The major writings of these three women have already received considerable critical attention; what Rifkind adds is a focus on gender. Thus, she reads their writings and activities not only in terms of their political and socio-economic significance regarding various phases and ideological shifts of left-wing thought but also in relation to gender issues connected with the aesthetics of literary modernism. This is no mean feat, given that gender was not a significant concern of Canada’s Communists and Marxists, whose class-based analysis sidelined issues that specifically affected women, while the country’s modernist literary patriarchs viewed most female authors with disdain. Yet, I was disappointed to find that, despite the book’s subtitle, the fresh attention brought to these three was not enhanced with much detail about other left-wing female writers of the era.
This problem arises, I think, from Rifkind’s critical methodology. Each section of her book opens with a detailed mapping of the significant players – thinkers, writers, editors, publishers, and theatre people – pertaining to its particular focus and culminates with one of her three key women. Beginning with the “third period modernism” of intellectual identification with the proletariat (Livesay), Rifkind then considers the popular front modernism connected with the Spanish Civil War (Marriott), the political uses of theatre (Livesay), and documentary modernism (Baird). These discussions are very well researched and informative, drawing on many ephemeral and archival sources. But because these fields of cultural activity were so strongly male-dominated, the bulk of the discussion is devoted to the men who were in charge, with the women entering as secondary figures.
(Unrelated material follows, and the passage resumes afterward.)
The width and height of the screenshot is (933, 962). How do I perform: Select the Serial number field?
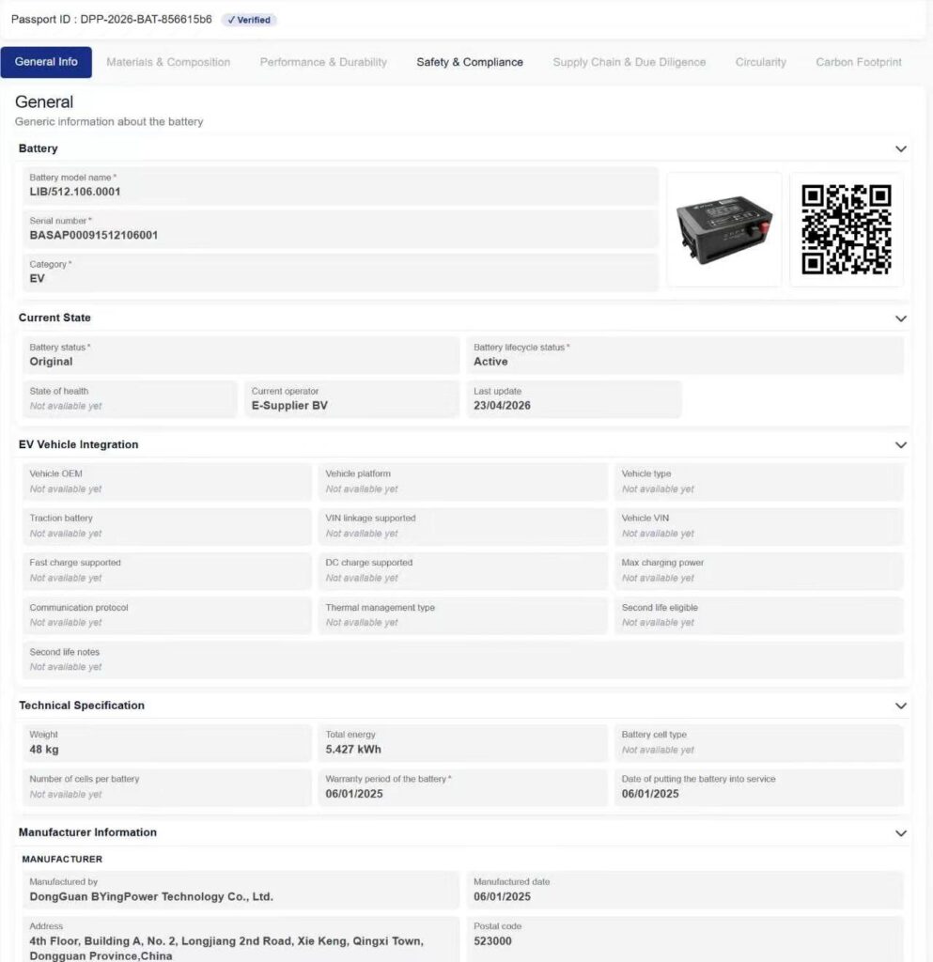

Discussion of the play Eight Men Speak brings some attention to Toby Gordon Ryan, but we learn very little about other female theatre activists such as Mildred Goldberg, Elsie Park Gowan, Minnie Evans Bicknell, and Mary Reynolds; New Frontier writers Jean Burton, Margaret Gould, and Margery Cleveland; and the intriguing Jean (Jim) Watts, who occupies more space in the notes than in the text. Rifkind’s general discussion of gender issues is astute (e.g., her analysis of the appeal of social work as a career for left-wing middle-class women). While this book offers much new cultural history and critical insight, I was left with the feeling that it inadvertently perpetuates the marginalization of women that it deplores.